## Given task A
In the rows, what do you get if you replace "Collapse" with "Hide" in the part that opens with the line containing "How do I perform: Click the Program" and closes with the line containing "Action: [x=27, y=539]", changing nothing else? Give back only those lines.

Broken Republic: Narendra Modi and India's Future

Will he, won't he? Narendra Modi is suddenly back in the reckoning as a future Indian Prime Minister. Incredibly, the aspirations of his admirers in Hindu Nationalist camps are inflamed because an US report, a rather routine one done by the Congressional Research Office, praised him, in one paragraph of a 95 page report for effective governance of Gujrat. Indeed, it is a bit ironic to me, having observed the noise the BJP leaders made about a sell-out of Indian dreams when the then Indian government signed a treaty on nuclear energy with United States in 2008: They claim now that they are fit to govern because even the US officials say so.

## Supplied material
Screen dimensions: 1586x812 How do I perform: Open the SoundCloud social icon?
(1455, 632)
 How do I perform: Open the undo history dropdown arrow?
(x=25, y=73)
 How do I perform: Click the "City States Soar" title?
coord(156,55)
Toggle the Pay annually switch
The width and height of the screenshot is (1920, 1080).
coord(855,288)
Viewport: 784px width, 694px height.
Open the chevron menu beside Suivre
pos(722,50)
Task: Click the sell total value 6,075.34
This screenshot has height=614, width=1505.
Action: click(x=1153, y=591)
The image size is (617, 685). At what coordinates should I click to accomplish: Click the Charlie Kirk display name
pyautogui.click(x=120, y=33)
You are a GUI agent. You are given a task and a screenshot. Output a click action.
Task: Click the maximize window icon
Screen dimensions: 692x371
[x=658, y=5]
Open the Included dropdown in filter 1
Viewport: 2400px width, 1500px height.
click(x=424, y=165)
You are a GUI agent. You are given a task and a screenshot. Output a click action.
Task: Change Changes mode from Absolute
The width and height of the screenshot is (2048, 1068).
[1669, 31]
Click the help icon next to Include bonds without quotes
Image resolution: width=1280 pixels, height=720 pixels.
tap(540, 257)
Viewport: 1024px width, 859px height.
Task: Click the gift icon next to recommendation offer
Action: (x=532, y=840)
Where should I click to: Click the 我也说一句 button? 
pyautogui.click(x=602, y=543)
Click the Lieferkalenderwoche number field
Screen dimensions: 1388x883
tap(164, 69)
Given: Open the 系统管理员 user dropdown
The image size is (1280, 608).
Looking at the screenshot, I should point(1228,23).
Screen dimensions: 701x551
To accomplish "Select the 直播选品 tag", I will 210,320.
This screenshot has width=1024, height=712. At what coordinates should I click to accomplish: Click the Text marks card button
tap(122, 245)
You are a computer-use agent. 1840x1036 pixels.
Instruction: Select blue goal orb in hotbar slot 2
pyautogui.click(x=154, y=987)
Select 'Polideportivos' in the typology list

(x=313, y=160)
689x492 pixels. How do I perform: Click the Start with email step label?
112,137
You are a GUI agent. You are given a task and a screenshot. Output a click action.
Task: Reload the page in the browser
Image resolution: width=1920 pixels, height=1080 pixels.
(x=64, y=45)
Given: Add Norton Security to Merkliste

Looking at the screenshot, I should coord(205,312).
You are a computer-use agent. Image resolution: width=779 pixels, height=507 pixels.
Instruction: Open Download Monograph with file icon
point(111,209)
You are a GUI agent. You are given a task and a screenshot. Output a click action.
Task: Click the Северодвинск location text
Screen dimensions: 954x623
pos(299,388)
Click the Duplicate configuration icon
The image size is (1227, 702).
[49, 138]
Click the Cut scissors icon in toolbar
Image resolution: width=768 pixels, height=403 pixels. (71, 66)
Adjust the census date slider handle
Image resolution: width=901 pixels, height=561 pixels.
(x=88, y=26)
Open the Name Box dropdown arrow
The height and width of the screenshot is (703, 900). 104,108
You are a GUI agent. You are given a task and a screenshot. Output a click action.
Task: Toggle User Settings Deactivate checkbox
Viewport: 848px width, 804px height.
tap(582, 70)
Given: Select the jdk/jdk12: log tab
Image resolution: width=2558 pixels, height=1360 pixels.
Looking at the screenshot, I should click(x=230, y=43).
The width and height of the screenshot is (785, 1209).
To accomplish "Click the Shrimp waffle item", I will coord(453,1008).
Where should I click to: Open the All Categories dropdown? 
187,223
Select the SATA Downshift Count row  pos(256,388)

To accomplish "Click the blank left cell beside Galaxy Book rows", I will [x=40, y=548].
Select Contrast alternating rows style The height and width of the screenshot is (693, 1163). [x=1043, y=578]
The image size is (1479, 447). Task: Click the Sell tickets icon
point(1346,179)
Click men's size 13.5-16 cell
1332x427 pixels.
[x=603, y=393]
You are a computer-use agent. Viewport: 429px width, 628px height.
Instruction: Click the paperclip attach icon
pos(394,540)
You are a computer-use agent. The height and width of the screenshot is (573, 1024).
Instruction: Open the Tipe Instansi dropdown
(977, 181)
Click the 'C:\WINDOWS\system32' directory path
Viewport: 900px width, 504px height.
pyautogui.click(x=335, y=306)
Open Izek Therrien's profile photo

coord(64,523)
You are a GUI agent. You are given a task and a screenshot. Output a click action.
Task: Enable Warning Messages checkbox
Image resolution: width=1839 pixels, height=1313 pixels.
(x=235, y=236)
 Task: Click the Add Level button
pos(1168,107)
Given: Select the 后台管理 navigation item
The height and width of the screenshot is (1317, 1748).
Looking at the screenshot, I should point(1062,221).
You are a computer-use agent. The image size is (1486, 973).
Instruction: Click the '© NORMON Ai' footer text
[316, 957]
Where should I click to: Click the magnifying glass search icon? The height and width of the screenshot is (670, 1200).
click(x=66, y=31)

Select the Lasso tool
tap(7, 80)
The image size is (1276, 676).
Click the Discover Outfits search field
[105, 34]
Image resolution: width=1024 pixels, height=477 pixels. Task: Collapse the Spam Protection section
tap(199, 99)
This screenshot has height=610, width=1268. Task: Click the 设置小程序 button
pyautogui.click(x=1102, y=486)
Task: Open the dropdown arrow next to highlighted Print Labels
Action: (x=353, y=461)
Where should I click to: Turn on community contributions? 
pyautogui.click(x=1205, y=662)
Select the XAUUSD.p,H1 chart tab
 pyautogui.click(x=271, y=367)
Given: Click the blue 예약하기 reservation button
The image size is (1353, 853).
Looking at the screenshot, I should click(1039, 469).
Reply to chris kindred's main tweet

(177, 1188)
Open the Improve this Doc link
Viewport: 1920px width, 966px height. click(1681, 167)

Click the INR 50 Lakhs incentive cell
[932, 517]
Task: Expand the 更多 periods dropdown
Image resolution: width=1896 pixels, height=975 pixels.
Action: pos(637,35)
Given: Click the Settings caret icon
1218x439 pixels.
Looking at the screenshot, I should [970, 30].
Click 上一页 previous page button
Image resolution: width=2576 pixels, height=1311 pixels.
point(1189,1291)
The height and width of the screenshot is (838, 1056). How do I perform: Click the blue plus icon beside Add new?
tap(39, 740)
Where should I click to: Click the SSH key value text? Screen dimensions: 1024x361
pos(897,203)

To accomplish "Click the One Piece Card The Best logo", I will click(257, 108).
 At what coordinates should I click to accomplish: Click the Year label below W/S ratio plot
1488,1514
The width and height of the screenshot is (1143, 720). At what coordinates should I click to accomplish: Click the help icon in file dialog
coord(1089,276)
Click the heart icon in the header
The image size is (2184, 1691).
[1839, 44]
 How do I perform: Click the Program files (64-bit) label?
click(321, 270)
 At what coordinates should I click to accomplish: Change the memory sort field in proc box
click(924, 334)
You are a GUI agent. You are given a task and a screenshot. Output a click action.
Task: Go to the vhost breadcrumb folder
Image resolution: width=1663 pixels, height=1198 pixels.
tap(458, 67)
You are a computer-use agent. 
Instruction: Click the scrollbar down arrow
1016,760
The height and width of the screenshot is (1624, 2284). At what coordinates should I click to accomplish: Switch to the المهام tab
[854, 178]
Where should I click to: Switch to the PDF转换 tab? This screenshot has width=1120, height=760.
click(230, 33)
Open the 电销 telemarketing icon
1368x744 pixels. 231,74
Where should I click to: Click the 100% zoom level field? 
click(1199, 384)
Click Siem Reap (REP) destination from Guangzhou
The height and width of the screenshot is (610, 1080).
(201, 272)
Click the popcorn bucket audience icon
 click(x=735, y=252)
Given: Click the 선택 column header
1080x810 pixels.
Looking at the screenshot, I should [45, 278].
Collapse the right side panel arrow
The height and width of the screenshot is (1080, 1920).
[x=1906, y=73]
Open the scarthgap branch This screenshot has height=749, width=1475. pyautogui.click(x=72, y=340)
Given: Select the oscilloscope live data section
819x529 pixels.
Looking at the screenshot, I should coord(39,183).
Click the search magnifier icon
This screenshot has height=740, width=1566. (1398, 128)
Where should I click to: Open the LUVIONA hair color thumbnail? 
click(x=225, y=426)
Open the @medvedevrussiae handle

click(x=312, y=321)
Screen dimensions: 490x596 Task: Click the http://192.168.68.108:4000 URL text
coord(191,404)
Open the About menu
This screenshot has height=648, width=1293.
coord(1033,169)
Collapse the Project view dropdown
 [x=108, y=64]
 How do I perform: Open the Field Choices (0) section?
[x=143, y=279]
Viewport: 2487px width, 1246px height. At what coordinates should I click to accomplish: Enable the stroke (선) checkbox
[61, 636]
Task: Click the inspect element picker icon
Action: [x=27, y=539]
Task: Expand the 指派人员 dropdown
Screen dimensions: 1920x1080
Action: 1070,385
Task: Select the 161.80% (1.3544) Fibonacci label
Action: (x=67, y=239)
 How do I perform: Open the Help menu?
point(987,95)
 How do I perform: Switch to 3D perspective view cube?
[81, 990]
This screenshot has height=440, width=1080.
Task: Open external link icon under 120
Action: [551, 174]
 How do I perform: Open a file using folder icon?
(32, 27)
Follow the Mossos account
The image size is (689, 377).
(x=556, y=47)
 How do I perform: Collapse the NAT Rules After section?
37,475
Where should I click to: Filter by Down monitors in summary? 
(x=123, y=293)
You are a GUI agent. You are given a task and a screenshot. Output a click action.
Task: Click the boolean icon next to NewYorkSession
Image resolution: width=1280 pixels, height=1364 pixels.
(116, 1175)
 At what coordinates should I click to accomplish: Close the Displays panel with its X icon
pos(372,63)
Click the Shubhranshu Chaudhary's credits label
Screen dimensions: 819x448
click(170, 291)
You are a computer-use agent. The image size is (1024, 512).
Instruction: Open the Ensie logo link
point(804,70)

## Given task B
Which places are named in the commentary on Narendra Modi?

## Full output A
 How do I perform: Click the Program files (64-bit) label?
click(321, 270)
 At what coordinates should I click to accomplish: Change the memory sort field in proc box
click(924, 334)
You are a GUI agent. You are given a task and a screenshot. Output a click action.
Task: Go to the vhost breadcrumb folder
Image resolution: width=1663 pixels, height=1198 pixels.
tap(458, 67)
You are a computer-use agent. 
Instruction: Click the scrollbar down arrow
1016,760
The height and width of the screenshot is (1624, 2284). At what coordinates should I click to accomplish: Switch to the المهام tab
[854, 178]
Where should I click to: Switch to the PDF转换 tab? This screenshot has width=1120, height=760.
click(230, 33)
Open the 电销 telemarketing icon
1368x744 pixels. 231,74
Where should I click to: Click the 100% zoom level field? 
click(1199, 384)
Click Siem Reap (REP) destination from Guangzhou
The height and width of the screenshot is (610, 1080).
(201, 272)
Click the popcorn bucket audience icon
 click(x=735, y=252)
Given: Click the 선택 column header
1080x810 pixels.
Looking at the screenshot, I should [45, 278].
Hide the right side panel arrow
The height and width of the screenshot is (1080, 1920).
[x=1906, y=73]
Open the scarthgap branch This screenshot has height=749, width=1475. pyautogui.click(x=72, y=340)
Given: Select the oscilloscope live data section
819x529 pixels.
Looking at the screenshot, I should coord(39,183).
Click the search magnifier icon
This screenshot has height=740, width=1566. (1398, 128)
Where should I click to: Open the LUVIONA hair color thumbnail? 
click(x=225, y=426)
Open the @medvedevrussiae handle

click(x=312, y=321)
Screen dimensions: 490x596 Task: Click the http://192.168.68.108:4000 URL text
coord(191,404)
Open the About menu
This screenshot has height=648, width=1293.
coord(1033,169)
Hide the Project view dropdown
 [x=108, y=64]
 How do I perform: Open the Field Choices (0) section?
[x=143, y=279]
Viewport: 2487px width, 1246px height. At what coordinates should I click to accomplish: Enable the stroke (선) checkbox
[61, 636]
Task: Click the inspect element picker icon
Action: [x=27, y=539]

## Full output B
India, Gujrat, United States